B-187. HilD Counteracts the Repression Exerted by H-NS on the ssrAB Operon to Induce Expression of the SPI-2 Regulon in Salmonella enterica Serovar Typhimurium

L. C. Martinez, J. L. Puente, V. H. Bustamante;
Inst. de Biotecnología, Cuernavaca, Morelos, MEXICO.

Salmonella infections cause two clinical entities in humans and animals: typhoid fever and gastroenteritis. Salmonella Pathogenicity Islands 1 and 2 (SPI-1 and SPI-2), both encoding a type 3 secretion system, effector and chaperone proteins and transcriptional regulators, are required for the invasion of epithelial host cells and for bacterial replication/survival inside macrophages, respectively. A regulatory cascade comprising the SPI-1-encoded regulators HilD, HilA and InvF induces expression of the SPI-1 regulon in response to conditions resembling the intestinal environment, such as mid exponential growth in Luria-Bertani (LB) rich media. The two-component system SsrA/B, encoded in SPI-2, controls the expression of the SPI-2 regulon in response to intracellular environmental signals, such as low concentrations of magnesium and phosphate that are mimicked in vitro using minimal media. We have recently shown that the expression of the SsrA/B system, and thus of the SPI-2 regulon, is regulated by an alternative HilD-dependent pathway when Salmonella reaches late stationary phase growing in LB, but not in minimal media. Here, we determined that growth conditions that affect expression of hilD, similarly affect the expression of hilA and ssrAB, and, in consequence, the expression of the SPI-1 and SPI-2 regulons. Analysis of the expression of cat transcriptional fusions containing different regions of the ssrAB locus, as well as of the SsrAB proteins by western blot, revealed that the genes encoding the SsrA/B system are transcribed as an operon.

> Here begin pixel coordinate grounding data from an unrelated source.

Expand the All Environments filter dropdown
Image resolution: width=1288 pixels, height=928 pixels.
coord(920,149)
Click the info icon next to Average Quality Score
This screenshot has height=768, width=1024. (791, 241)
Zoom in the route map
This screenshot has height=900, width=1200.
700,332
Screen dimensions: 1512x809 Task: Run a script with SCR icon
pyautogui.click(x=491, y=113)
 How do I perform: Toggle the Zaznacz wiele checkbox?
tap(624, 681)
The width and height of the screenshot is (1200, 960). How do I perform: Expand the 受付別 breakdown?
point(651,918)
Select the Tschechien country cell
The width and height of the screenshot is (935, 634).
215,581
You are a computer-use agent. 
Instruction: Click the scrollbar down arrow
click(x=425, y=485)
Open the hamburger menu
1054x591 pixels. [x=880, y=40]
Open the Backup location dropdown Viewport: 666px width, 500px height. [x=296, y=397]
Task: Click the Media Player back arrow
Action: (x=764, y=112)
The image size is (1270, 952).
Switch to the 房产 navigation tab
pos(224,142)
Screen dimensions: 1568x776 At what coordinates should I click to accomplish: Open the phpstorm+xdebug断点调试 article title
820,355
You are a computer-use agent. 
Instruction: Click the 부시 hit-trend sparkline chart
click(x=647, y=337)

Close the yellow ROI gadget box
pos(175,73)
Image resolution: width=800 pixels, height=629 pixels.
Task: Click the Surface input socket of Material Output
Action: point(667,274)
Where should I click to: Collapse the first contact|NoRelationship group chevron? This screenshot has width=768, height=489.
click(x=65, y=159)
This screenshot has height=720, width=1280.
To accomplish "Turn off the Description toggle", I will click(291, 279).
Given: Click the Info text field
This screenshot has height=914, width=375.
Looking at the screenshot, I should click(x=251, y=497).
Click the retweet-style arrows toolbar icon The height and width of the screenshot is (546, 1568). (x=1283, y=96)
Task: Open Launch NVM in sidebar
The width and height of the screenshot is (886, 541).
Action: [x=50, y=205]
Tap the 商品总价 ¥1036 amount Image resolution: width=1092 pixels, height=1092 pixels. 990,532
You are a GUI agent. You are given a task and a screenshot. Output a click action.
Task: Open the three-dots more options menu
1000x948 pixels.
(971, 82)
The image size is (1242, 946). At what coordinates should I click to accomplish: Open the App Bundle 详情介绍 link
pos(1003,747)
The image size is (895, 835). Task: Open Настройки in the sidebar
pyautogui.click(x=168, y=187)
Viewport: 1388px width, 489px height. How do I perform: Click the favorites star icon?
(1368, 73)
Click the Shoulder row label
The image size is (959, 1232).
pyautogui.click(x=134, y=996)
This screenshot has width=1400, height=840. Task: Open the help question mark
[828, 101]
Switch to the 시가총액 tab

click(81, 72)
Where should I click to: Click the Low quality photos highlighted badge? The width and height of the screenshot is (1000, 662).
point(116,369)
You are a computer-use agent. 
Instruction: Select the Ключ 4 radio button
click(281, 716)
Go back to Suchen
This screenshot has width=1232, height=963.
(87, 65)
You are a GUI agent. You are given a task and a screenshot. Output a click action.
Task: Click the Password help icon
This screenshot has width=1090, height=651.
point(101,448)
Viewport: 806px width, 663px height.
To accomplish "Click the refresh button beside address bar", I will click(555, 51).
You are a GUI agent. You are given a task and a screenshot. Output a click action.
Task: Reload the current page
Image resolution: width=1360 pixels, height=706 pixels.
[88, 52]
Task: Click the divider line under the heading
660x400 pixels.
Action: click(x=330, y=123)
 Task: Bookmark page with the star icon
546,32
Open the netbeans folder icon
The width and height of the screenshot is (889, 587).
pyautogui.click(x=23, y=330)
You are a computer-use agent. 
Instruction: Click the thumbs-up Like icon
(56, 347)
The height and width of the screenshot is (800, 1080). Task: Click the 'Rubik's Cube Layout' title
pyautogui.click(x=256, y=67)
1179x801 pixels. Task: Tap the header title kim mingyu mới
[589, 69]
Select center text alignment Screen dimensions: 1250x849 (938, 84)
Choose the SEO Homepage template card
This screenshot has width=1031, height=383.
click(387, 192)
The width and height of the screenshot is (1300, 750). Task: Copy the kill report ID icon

Furthermore, we determined that HilD positively regulates the expression of the SPI-2 regulon by counteracting the H-NS-mediated repression on the ssrAB promoter and, consistently, that both HilD and H-NS bind to the regulatory region of ssrAB. These results expand our knowledge about the role of HilD in coordinating two different regulatory cascades, that allow the transcriptional transition between the expression of the SPI-1 and SPI-2 regulons in response to changing environmental signals, which could be important for initiating the adaptation to the intracellular environment.